New car sales plunge 20.5% y/y in crucial month of September as supplies hit by new testing regulations - EY ITEM Club
04 October 2018
- New car sales plunged 20.5% year-on-year in the crucial month of September with sharp falls in both the private and fleet sectors.
- It is difficult to read too much into September’s figures as sales were impacted by a shortage of new cars available for sale, caused by some manufacturers struggling to deal with the implementation of the new WLTP (Worldwide Harmonised Light Vehicle Test Procedure).
- Manufacturers and dealerships will be hoping that the sales lost in September will be fully made up over the coming months.
- While September’s performance was impacted by special factors, there are significant challenges facing the automotive sector.
- Private sales could be hampered by consumer purchasing power, which is only improving slowly. Meanwhile, consumer confidence is still relatively fragile with consumers cautious about making major purchases. Indeed consumer confidence fell in September according to the GfK measure.
- Furthermore, recently higher petrol and diesel prices are hardly the best news for the automotive sector, although they do increase interest in more fuel efficient cars and alternatively fuelled vehicles.

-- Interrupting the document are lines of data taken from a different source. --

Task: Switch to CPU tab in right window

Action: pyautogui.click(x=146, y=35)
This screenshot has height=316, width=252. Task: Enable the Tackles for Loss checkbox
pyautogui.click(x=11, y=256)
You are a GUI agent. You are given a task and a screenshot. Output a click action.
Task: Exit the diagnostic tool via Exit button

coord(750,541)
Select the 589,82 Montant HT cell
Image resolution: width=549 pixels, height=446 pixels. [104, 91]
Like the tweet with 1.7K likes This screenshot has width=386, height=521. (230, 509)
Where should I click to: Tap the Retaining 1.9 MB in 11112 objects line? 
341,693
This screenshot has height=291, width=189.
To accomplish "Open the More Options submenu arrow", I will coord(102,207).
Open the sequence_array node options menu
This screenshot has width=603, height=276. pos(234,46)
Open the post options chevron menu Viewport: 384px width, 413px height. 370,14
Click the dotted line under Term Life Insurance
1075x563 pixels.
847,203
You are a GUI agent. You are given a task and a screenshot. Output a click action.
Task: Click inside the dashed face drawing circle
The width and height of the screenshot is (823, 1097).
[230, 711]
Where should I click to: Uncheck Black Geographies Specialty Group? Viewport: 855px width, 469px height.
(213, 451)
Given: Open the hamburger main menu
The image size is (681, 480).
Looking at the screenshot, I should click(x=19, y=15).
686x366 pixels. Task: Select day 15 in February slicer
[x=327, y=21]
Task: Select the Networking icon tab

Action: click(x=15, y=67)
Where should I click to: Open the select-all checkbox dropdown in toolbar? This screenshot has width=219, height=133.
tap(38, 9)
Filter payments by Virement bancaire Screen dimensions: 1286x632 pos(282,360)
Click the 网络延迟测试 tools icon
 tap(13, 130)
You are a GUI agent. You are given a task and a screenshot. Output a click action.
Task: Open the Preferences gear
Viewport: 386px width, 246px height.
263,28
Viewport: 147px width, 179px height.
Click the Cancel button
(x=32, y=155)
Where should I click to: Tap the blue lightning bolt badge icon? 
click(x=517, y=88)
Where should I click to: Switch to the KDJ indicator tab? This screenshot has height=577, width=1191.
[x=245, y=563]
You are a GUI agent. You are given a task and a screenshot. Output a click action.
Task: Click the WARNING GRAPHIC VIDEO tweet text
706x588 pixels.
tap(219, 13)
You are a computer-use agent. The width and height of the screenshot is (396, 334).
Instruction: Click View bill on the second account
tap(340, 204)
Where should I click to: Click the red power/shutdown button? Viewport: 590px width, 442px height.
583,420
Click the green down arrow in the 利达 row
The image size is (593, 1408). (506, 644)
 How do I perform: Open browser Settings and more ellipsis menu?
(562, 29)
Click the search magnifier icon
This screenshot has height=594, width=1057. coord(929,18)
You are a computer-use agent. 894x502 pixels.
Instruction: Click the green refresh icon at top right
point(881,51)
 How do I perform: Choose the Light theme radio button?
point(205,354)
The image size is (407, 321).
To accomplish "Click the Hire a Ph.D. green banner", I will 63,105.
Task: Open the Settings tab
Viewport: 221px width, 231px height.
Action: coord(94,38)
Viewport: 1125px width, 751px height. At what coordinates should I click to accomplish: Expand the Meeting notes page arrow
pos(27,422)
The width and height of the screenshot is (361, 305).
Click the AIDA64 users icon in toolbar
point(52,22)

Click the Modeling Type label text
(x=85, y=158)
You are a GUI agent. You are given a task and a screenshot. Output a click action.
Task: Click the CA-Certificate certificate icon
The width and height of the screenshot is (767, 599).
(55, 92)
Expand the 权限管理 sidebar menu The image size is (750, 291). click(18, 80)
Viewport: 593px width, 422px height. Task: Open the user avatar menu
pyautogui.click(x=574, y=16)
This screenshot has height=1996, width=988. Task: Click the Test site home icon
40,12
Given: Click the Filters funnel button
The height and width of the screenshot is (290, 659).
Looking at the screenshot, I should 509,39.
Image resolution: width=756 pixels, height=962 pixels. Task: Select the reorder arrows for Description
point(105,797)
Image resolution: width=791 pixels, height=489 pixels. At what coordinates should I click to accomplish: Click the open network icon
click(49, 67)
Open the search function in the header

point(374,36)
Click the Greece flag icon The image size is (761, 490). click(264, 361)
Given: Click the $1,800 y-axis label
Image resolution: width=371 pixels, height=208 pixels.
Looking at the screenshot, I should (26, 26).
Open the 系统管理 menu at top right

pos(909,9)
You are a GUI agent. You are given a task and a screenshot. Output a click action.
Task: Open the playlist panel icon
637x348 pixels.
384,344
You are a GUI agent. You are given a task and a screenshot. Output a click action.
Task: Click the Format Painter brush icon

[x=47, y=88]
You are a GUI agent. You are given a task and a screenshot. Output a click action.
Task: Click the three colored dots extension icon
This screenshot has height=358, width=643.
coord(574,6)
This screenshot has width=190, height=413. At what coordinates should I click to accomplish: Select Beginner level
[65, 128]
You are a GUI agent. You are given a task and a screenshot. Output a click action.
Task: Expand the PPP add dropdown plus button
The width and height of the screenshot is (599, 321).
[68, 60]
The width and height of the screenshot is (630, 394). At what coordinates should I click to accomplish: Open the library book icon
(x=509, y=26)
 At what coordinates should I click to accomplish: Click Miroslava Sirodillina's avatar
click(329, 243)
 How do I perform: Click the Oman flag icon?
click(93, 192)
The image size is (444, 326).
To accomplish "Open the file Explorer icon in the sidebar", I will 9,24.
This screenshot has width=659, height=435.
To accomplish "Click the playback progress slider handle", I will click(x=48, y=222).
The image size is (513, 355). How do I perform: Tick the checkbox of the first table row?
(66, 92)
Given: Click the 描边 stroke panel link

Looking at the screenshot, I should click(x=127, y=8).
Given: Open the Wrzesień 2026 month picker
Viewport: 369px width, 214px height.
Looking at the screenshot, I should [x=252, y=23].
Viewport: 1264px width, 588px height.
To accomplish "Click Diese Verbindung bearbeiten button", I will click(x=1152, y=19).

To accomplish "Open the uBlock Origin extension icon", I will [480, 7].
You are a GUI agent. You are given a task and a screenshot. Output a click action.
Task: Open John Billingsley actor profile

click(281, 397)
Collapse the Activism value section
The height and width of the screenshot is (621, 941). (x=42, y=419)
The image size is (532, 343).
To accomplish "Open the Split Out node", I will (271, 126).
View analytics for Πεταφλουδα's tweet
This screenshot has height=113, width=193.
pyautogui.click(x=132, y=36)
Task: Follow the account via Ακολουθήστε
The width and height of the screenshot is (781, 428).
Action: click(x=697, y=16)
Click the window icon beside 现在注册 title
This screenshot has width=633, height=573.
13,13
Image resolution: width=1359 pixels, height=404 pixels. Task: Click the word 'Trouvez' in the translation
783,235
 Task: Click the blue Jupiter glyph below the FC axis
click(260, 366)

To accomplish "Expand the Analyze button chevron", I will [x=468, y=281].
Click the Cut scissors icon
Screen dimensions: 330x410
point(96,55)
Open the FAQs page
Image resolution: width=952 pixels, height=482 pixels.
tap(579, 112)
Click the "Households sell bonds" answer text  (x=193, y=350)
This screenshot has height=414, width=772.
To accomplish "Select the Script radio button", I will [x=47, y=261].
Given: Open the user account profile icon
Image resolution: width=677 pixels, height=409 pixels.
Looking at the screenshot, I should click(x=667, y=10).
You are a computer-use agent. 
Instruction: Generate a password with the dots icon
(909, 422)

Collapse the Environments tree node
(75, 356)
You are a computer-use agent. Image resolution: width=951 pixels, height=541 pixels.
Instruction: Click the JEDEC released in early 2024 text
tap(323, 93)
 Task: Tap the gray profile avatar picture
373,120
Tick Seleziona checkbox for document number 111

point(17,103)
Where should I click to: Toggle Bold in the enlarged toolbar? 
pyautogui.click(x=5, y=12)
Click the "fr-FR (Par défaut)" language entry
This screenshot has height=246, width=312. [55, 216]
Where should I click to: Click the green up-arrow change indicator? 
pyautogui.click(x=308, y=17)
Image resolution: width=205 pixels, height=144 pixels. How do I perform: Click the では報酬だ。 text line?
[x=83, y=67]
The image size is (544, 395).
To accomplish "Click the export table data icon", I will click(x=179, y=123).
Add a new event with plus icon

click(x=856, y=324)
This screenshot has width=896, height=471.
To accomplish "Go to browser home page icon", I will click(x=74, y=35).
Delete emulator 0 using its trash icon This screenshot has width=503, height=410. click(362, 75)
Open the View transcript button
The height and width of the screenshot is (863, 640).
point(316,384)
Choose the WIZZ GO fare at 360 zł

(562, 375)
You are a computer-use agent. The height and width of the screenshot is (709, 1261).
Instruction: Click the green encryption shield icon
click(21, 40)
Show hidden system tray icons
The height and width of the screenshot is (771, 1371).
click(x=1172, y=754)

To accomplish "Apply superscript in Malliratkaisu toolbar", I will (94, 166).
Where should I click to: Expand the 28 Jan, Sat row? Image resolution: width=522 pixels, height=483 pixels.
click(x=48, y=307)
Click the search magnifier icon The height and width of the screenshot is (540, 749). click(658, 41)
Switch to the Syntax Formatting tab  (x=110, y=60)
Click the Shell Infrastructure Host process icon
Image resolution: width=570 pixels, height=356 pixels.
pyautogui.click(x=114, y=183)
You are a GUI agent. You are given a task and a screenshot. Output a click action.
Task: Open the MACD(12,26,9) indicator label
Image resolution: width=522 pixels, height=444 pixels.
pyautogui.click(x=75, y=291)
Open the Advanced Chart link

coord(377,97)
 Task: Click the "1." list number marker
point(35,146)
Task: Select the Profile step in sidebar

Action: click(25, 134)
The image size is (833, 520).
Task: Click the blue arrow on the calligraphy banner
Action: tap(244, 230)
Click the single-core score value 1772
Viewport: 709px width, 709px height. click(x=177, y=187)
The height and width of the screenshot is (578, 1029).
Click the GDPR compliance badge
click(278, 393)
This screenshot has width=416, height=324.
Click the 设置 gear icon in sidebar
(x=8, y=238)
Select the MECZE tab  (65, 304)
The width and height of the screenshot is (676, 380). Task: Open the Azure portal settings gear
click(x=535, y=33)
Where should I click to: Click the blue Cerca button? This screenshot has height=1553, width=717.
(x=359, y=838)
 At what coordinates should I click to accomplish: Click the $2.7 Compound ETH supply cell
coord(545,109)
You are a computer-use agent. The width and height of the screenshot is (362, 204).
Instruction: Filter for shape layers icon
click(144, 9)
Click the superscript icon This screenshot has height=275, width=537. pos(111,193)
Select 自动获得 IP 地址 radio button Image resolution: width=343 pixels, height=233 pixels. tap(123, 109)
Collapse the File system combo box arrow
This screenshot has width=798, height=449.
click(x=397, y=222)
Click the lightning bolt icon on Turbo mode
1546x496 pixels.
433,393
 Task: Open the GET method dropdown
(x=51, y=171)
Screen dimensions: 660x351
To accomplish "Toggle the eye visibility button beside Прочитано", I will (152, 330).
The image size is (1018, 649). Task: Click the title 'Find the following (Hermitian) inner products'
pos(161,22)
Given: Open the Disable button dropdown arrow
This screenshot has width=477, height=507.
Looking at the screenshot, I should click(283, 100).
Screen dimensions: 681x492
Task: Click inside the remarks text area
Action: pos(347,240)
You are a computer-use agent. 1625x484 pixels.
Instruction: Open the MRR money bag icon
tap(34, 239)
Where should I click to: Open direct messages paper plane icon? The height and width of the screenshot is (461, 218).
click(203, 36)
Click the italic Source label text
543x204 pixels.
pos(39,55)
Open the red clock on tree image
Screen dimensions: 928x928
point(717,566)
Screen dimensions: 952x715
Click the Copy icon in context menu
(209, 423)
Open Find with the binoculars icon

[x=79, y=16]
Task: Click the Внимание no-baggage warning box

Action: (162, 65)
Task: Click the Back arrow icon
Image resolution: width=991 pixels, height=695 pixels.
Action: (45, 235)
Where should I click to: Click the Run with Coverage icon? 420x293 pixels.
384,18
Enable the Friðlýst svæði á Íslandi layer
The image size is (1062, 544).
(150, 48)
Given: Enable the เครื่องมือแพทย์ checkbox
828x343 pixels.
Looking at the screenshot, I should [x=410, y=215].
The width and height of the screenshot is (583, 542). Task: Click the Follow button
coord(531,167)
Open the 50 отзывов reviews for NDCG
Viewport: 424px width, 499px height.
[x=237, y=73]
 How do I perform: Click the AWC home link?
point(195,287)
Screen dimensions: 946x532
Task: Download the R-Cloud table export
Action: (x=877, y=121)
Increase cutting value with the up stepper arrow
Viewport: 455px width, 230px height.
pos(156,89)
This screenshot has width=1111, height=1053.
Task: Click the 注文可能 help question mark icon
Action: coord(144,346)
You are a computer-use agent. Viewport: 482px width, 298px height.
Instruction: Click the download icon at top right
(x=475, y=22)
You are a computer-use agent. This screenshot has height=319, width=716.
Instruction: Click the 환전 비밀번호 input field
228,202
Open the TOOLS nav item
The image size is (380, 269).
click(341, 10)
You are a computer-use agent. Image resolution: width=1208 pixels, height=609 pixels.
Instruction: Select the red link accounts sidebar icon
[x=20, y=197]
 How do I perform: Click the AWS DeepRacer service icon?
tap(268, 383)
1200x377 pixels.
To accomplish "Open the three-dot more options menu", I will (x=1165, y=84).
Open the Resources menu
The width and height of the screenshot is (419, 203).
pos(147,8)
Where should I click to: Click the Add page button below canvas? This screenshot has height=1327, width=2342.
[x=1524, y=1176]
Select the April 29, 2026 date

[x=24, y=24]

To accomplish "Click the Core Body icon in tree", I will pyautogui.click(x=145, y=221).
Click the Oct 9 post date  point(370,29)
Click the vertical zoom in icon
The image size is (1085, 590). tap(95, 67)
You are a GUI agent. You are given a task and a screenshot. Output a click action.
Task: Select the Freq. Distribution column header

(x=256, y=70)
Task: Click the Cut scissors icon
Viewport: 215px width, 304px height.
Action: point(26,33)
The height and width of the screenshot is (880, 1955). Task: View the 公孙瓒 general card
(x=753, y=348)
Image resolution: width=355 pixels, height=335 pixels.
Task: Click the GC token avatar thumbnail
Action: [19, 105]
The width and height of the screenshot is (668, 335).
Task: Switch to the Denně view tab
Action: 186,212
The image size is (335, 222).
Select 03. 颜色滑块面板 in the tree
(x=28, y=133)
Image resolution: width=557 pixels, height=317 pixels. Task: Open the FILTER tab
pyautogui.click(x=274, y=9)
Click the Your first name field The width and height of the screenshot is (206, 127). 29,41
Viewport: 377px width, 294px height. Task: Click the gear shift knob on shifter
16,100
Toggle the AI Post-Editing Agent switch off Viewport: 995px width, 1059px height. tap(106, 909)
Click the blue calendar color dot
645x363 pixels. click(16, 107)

- Businesses may also be cautious in their car purchases amid significant economic and Brexit uncertainties. Some businesses may choose to delay replacing their vehicles, until the outlook becomes clearer.
- Car sales are likely to be hampered by pressure to restrict car finance deals and unsecured consumer credit. The Bank of England has shown growing concern over this and is keen for a more responsible approach to be adopted. This is magnified by concerns over the resale value of cars at the end of Personal Contract Purchase (PCP) deals.
Howard Archer, chief economic advisor to the EY ITEM Club, comments:
“The Society of Motor Manufacturers and Traders (SMMT) reported that new UK car registrations plunged 20.5% year-on-year to 338,834 units in the crucial month of September when number plates change.
“Car sales had already been down year-on-year even before September’s problems. Consequently, new car sales were down 7.5% year-on-year over the first nine months of 2018 at 1,910,820 units.”
Private car sales down sharply in September….
“Private new car sales fell 20.1% year-on-year in September at 162,972 units.
“Private new car sales were down 6.9% year-on-year over the first nine months of 2018 at 859,109 units. This indicates that consumers have been cautious over making major purchases as the extended squeeze on their purchasing power only gradually eases.”
….As were Fleet sales
“New sales to the fleet sector fell 22.4% year-on-year in September to 155,417 units.
“Fleet sales were down 8.0% year-on-year over the first nine months of 2018 at 974,922 units. Even allowing for uncertainty over government policy on diesel cars affecting fleet sales, it appears that that some businesses have been reluctant to replace or add to their fleets amid a cloudy economic outlook fuelled by Brexit uncertainties.
“Finally, new car sales to the business sector fell 6.3% year-on-year in September, although this sector is now very small with sales at just 20,445 units in September.”